The Beach Boys
January 18 – February 24, 2024
Phil Davis
I hope someone somewhere is being kind to my boy.
A group of alcoholics sitting around at a bar talking about spiders.
Suddenly the hospital is quiet.
Suddenly the hospital is quiet.
The silence surrounds a particular shape.
I know this shape every time it comes around.
I don’t know what it’s trying to tell me
Or why I feel the need to listen to it.
But I know when it’s there, no two ways about it.
It’s the backside of Forest Lawn cemetery.
It’s a dusty Japanese restaurant.
It’s a child actor overheating on set
with the smell of pine needles in the summer.
It’s the term “flying carpet”
It’s the two-bedroom,
cobwebbed and cigarettey in the daylight
where he lives with his two boys.
The real ivory tower.
NEW YORK, NY - Shoot the Lobster is pleased to present Phil Davis: The Beach Boys, the artist’s first solo show in New York on view from January 18 to February 24, 2024.

_PROBLEM TO WORK ON_
Transcribe the passage of the Phil Davis exhibition text from "A group of alcoholics" up to and including "it comes around.".

_PROVIDED DATA_
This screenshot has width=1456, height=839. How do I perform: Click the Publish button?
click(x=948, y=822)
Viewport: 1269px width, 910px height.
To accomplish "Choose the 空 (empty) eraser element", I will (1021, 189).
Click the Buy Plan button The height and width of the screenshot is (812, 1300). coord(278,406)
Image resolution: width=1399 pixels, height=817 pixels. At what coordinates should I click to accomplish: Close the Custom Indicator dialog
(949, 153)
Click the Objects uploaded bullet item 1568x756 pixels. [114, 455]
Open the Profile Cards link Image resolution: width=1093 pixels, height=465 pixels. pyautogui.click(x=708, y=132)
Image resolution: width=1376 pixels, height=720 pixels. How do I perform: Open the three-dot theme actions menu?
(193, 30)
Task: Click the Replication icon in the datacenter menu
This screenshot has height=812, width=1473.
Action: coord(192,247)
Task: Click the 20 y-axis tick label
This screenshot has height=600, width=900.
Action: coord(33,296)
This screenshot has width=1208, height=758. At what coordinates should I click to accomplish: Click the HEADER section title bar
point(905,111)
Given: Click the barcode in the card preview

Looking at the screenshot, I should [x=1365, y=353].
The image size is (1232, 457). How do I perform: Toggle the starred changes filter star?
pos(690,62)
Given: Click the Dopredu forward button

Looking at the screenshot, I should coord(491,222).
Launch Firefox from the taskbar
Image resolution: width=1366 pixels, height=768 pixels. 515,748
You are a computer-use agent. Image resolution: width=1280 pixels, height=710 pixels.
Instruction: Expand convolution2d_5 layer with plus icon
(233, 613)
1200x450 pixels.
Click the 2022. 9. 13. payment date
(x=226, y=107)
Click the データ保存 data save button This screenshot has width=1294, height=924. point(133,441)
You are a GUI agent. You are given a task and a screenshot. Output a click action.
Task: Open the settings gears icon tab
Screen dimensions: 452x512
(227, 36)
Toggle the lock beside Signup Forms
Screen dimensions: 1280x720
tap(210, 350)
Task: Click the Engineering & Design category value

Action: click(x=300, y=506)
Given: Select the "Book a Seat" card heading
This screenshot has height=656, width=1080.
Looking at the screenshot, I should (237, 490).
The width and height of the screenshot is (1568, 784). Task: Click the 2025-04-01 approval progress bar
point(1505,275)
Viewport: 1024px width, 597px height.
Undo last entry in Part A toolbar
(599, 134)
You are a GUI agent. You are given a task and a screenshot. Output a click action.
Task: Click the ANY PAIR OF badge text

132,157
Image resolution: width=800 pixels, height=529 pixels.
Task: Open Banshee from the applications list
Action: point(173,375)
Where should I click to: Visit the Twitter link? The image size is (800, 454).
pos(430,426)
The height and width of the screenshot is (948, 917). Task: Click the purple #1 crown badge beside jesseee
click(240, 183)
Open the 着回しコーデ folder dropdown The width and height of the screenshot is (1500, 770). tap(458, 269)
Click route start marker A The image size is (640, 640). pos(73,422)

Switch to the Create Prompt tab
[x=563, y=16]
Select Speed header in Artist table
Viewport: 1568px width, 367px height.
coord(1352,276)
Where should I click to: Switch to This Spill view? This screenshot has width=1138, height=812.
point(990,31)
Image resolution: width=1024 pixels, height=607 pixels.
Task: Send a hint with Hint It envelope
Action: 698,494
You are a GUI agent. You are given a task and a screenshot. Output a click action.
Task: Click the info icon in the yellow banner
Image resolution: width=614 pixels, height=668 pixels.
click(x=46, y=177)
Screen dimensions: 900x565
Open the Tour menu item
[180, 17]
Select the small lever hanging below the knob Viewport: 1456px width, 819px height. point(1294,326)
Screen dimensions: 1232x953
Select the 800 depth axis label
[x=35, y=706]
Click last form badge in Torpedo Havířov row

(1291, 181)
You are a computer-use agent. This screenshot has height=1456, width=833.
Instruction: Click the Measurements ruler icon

_SOLUTION FOR THIS TASK_
A group of alcoholics sitting around at a bar talking about spiders.
Suddenly the hospital is quiet.
Suddenly the hospital is quiet.
The silence surrounds a particular shape.
I know this shape every time it comes around.